I would like to focus on whtat filenames are supposed to be. In my understanding filenames are supposed to be like booktitles or labels on goods like in the supermarket. So they are not supposed to contain random binary data. That is what file's contents are for. Filenames should however contain any printable character that you expect on a label. And no fake characters like beep or linefeed. But they should be fully international. I mean this is the 21st century! :-) In order to define printable characters you also need to define a character encoding. Unicode clearly defines 2 sets of control characters c0 and c1. I would exclude these two sets, but allow any other unicode character. I now there is an argument about which unicode encoding is better (utf8, utf16, the way apple encodes unicode vs the way everyone else does, ...) Maybe one could define the filesystem's encoding inside it and even give the kernel a translation layer between the ondisk encoding and the one visible to the user.

1 comments

why not make rulesystems modular?
Of course. So everyone can decide wether to use it or not. Or even switch this on at some point in the boot sequence Currently the linux kernel doesn't have an interface for this. But I think it is important to do this within the kernel so no malicious program can bypass it.

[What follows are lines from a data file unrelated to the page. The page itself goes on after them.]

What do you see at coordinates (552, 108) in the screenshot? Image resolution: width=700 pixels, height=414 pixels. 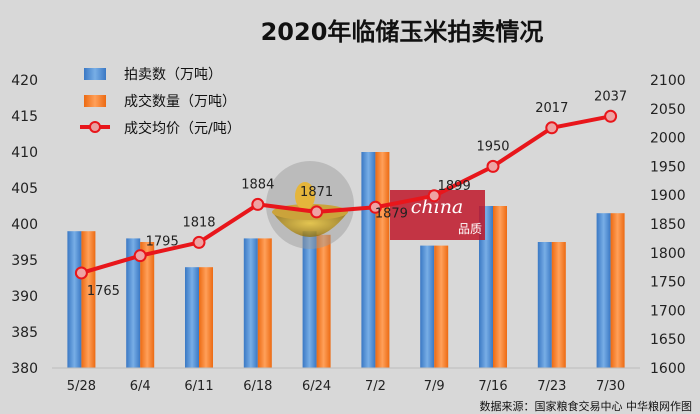 I see `data-label-8: 2017` at bounding box center [552, 108].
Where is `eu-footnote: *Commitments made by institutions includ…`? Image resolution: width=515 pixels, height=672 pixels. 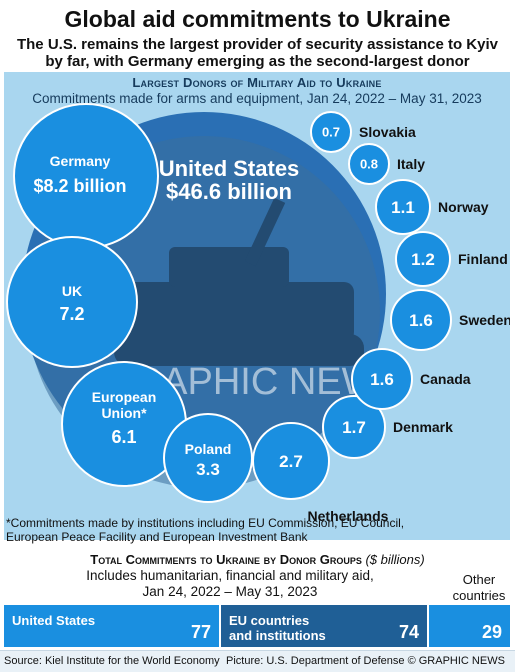
eu-footnote: *Commitments made by institutions includ… is located at coordinates (257, 528).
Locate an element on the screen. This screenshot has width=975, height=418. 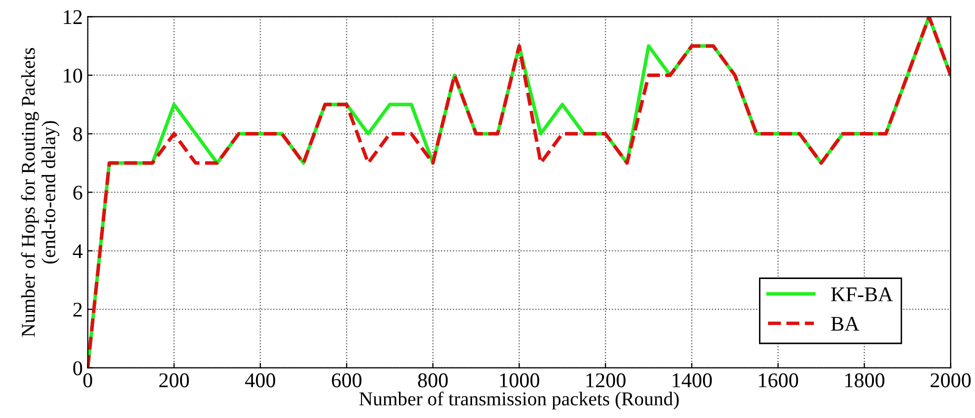
x-tick-label: 2000 is located at coordinates (950, 380).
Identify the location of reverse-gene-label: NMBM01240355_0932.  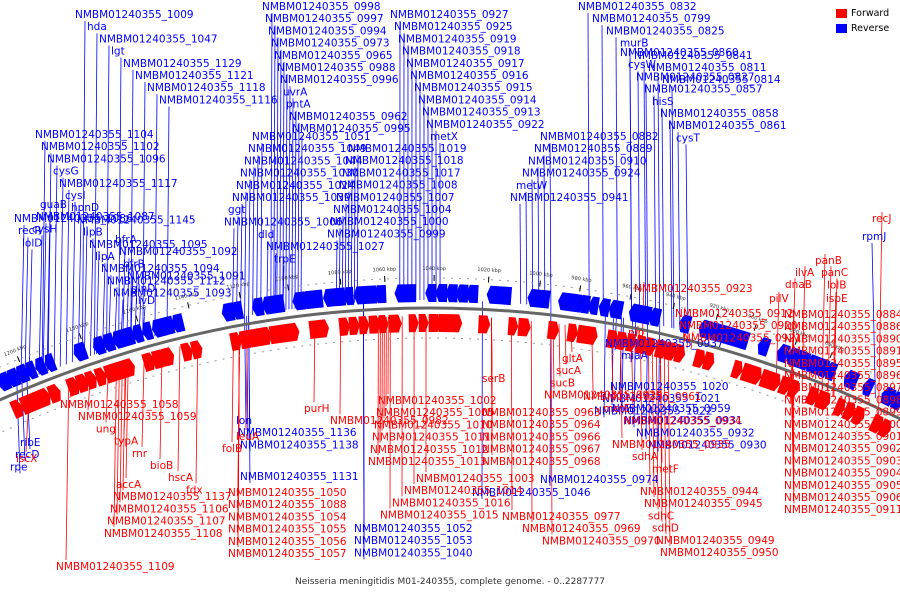
(696, 433).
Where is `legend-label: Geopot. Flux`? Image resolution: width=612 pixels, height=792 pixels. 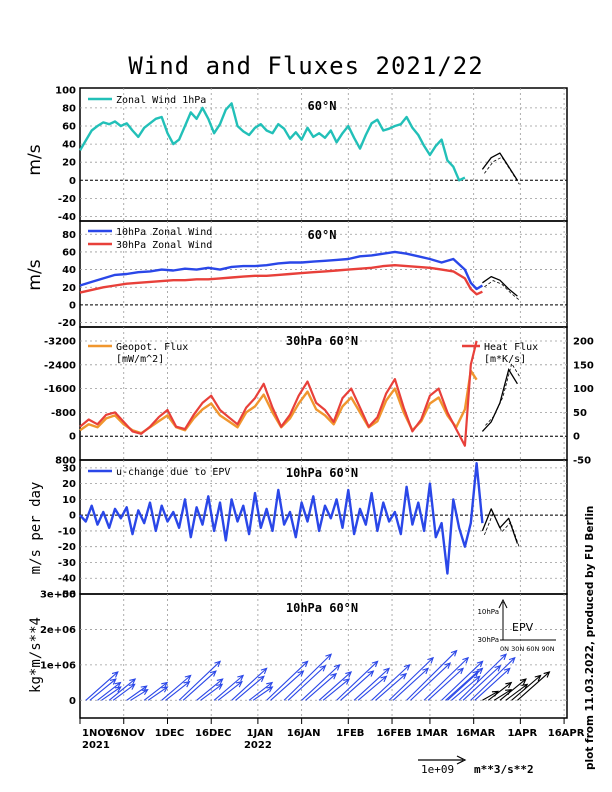
legend-label: Geopot. Flux is located at coordinates (152, 348).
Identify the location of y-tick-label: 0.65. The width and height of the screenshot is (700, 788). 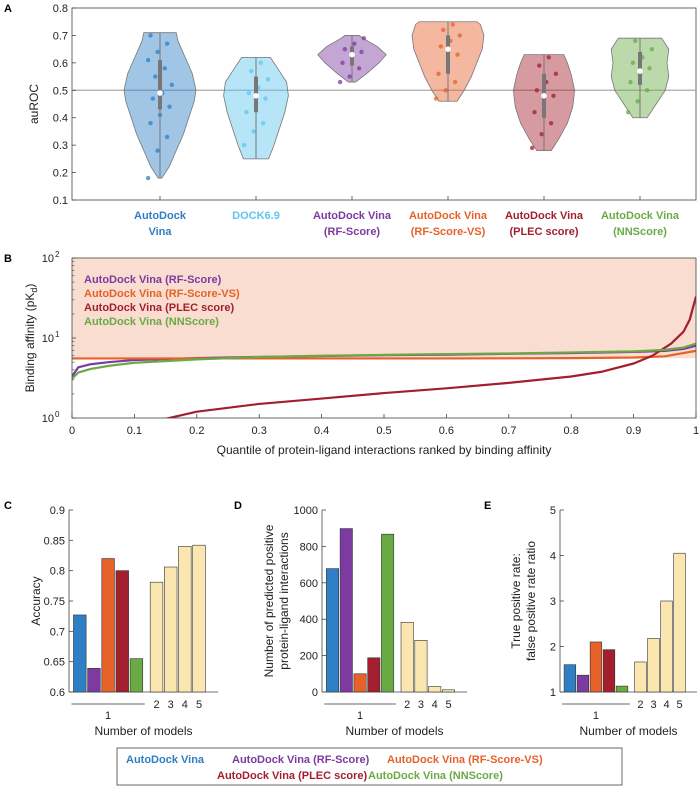
(54, 663).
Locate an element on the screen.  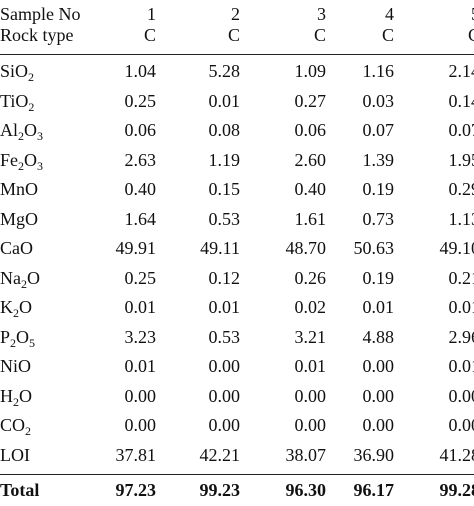
oxide-label: TiO2 is located at coordinates (17, 102).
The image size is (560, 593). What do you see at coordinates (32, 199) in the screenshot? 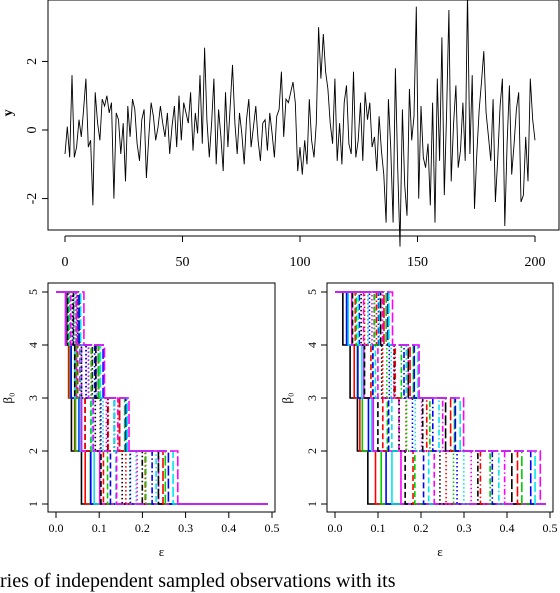
I see `y-tick-label: -2` at bounding box center [32, 199].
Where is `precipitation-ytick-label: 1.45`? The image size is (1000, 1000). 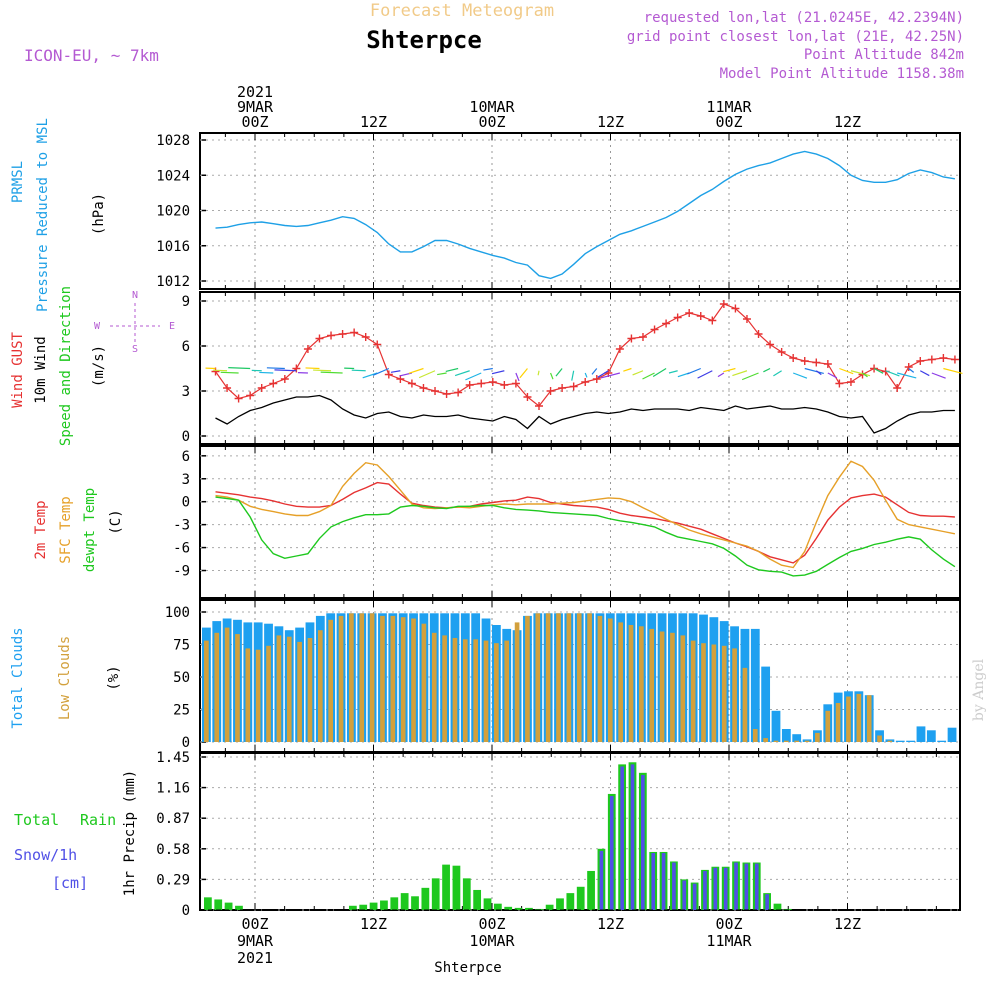 precipitation-ytick-label: 1.45 is located at coordinates (173, 758).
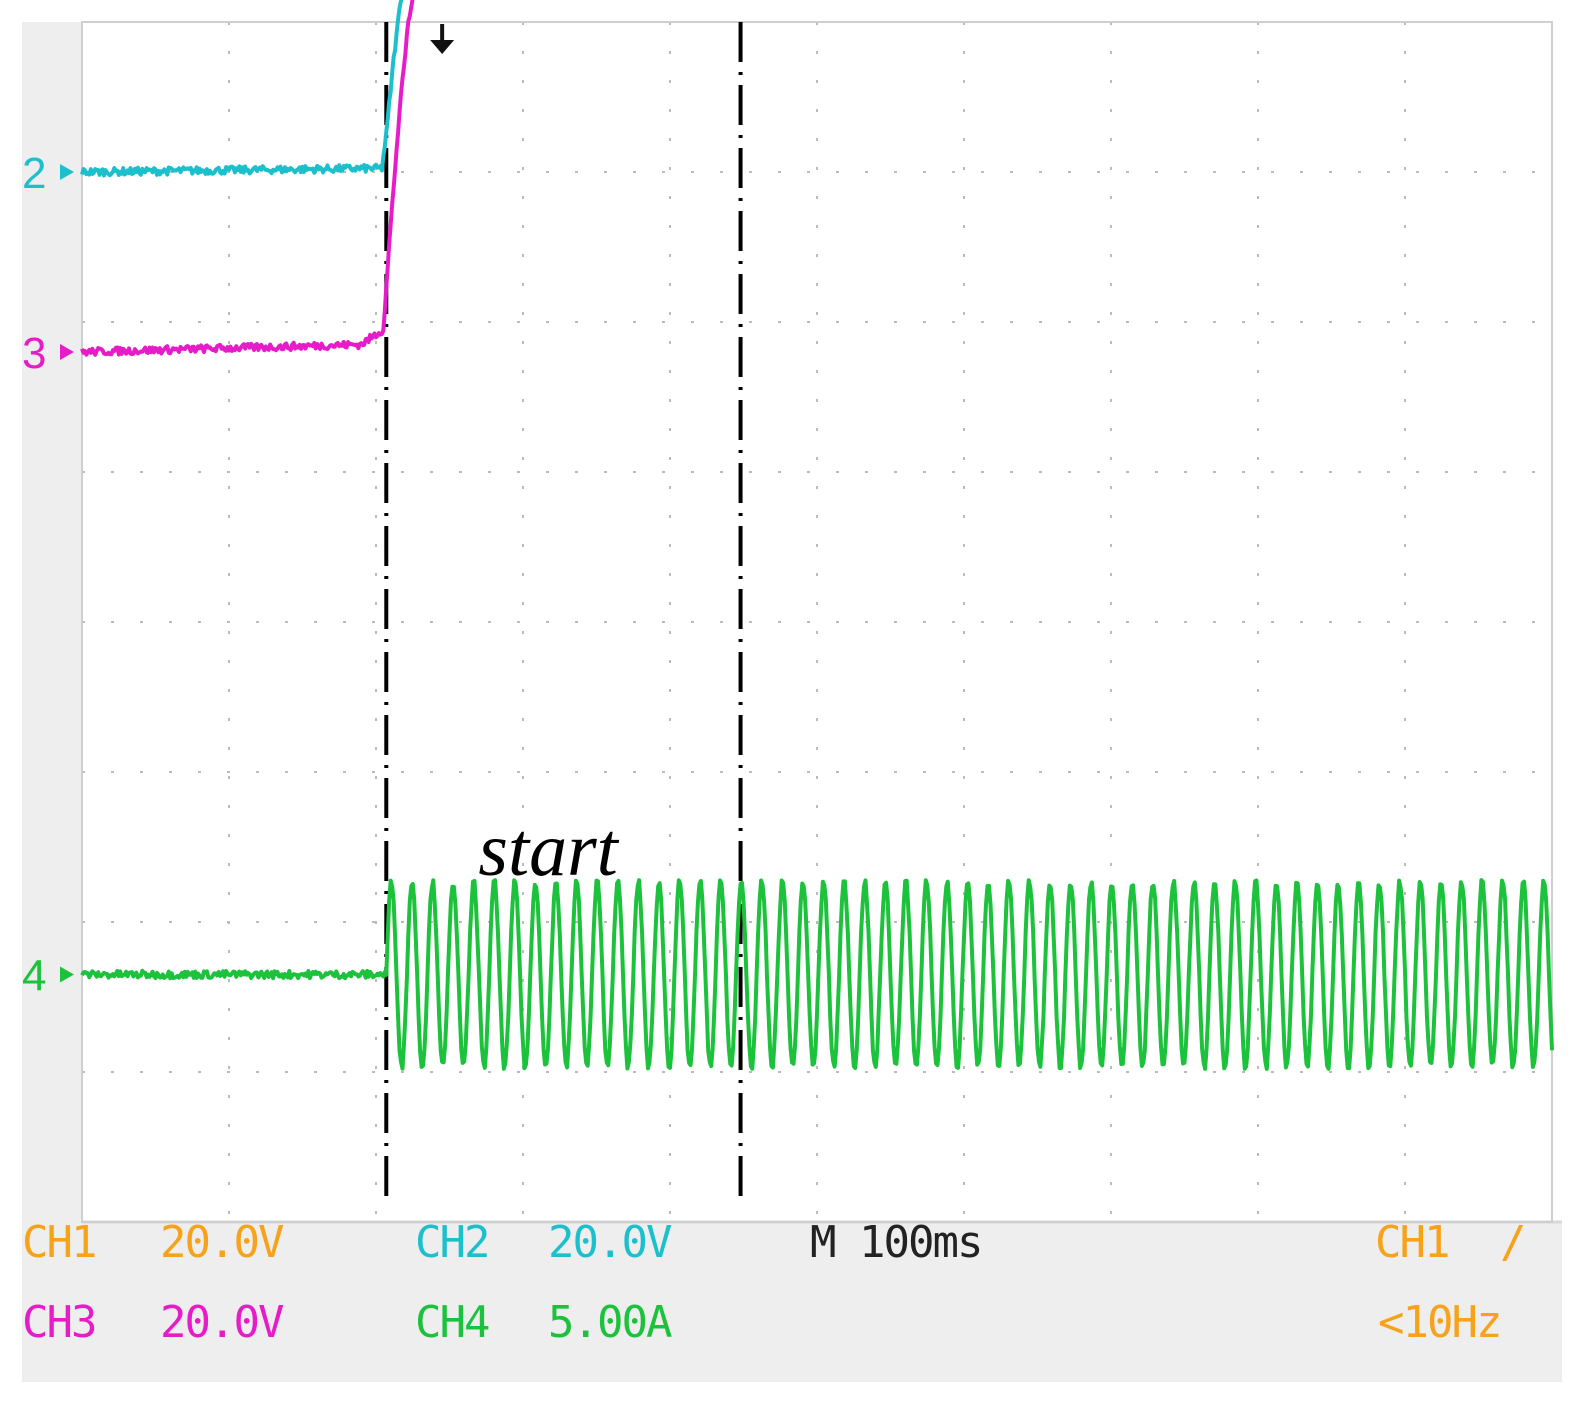  What do you see at coordinates (67, 172) in the screenshot?
I see `ch2-marker-arrow-icon` at bounding box center [67, 172].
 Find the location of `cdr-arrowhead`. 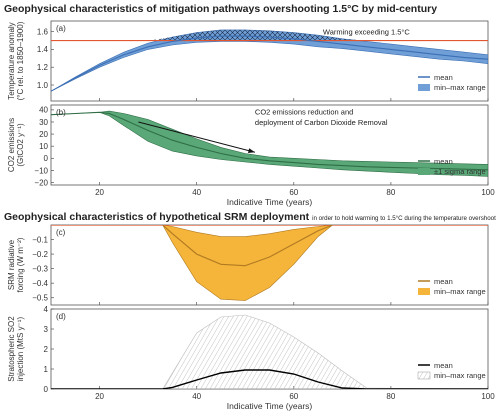

cdr-arrowhead is located at coordinates (251, 150).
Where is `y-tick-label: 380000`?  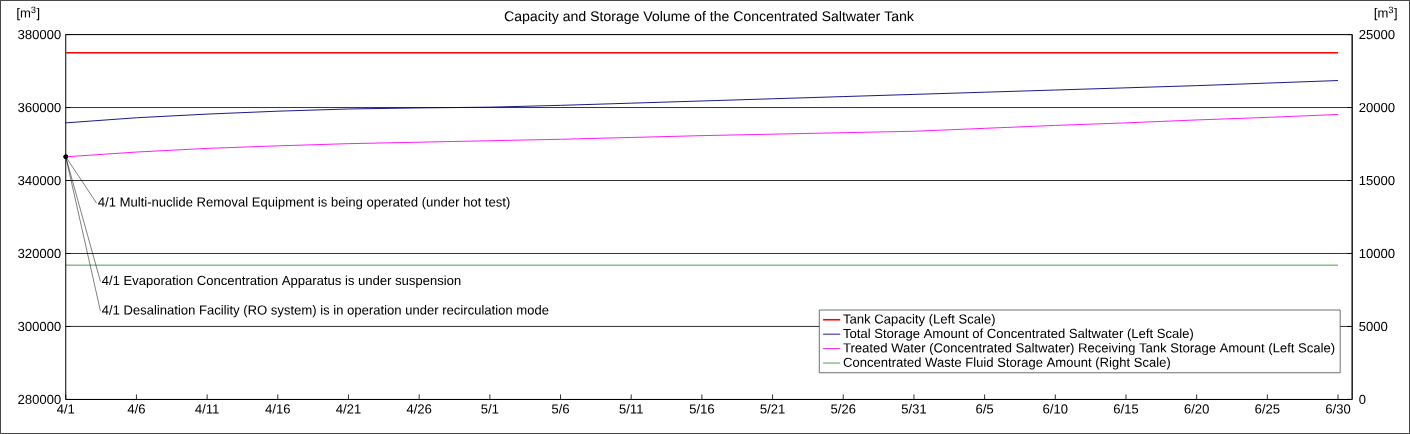 y-tick-label: 380000 is located at coordinates (40, 34).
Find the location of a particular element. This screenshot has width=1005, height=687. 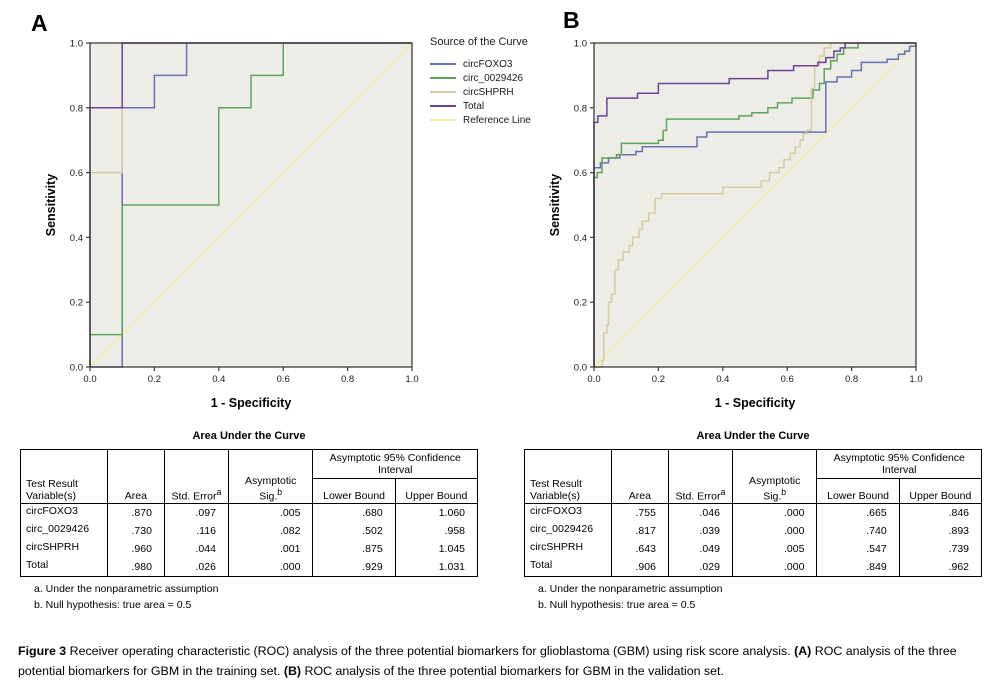

table-row: circFOXO3 .755 .046 .000 .665 .846 is located at coordinates (754, 512).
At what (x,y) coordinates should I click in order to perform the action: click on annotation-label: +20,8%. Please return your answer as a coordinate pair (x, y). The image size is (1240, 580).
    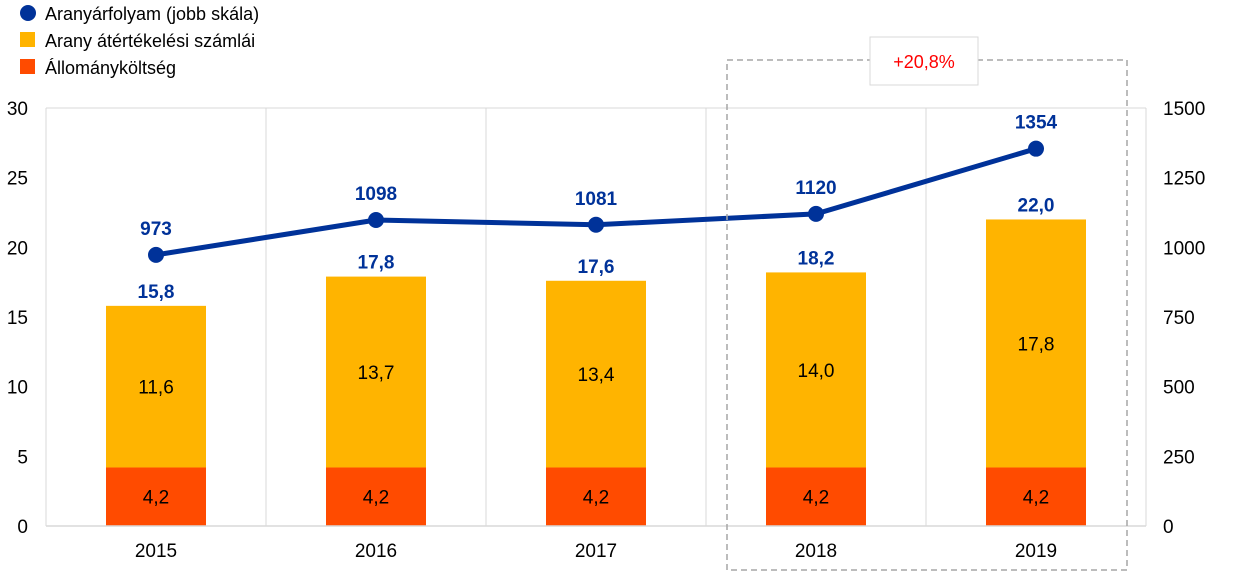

I agree, I think having a CONFIGURABLE option in the kernel where admins can decide "what is allowed" would be a big step forward. (1) Enable requiring UTF-8 encoding, and (2) list what bytes are allowed/forbidden at the beginning, the middle, and the end. Then you could have a local policy like "UTF-8 only", "no control chars", "no dash at beginning", and "no space at the end".
This also means that programmers can document what they require, and eventual standards can emerge, which would be a good thing.